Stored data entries

┄┄┄┄┄┄┄┄┄┄

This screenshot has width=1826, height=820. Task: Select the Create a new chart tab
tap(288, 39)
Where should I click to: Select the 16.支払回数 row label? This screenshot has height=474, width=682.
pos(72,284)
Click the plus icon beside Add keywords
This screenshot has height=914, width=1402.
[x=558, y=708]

┄┄┄┄┄┄┄┄┄┄

*TRY IT*
Each record above must be output without any alteration.

*ANSWER BOX*
This screenshot has width=1826, height=820. Task: Select the Create a new chart tab
tap(288, 39)
Where should I click to: Select the 16.支払回数 row label? This screenshot has height=474, width=682.
pos(72,284)
Click the plus icon beside Add keywords
This screenshot has height=914, width=1402.
[x=558, y=708]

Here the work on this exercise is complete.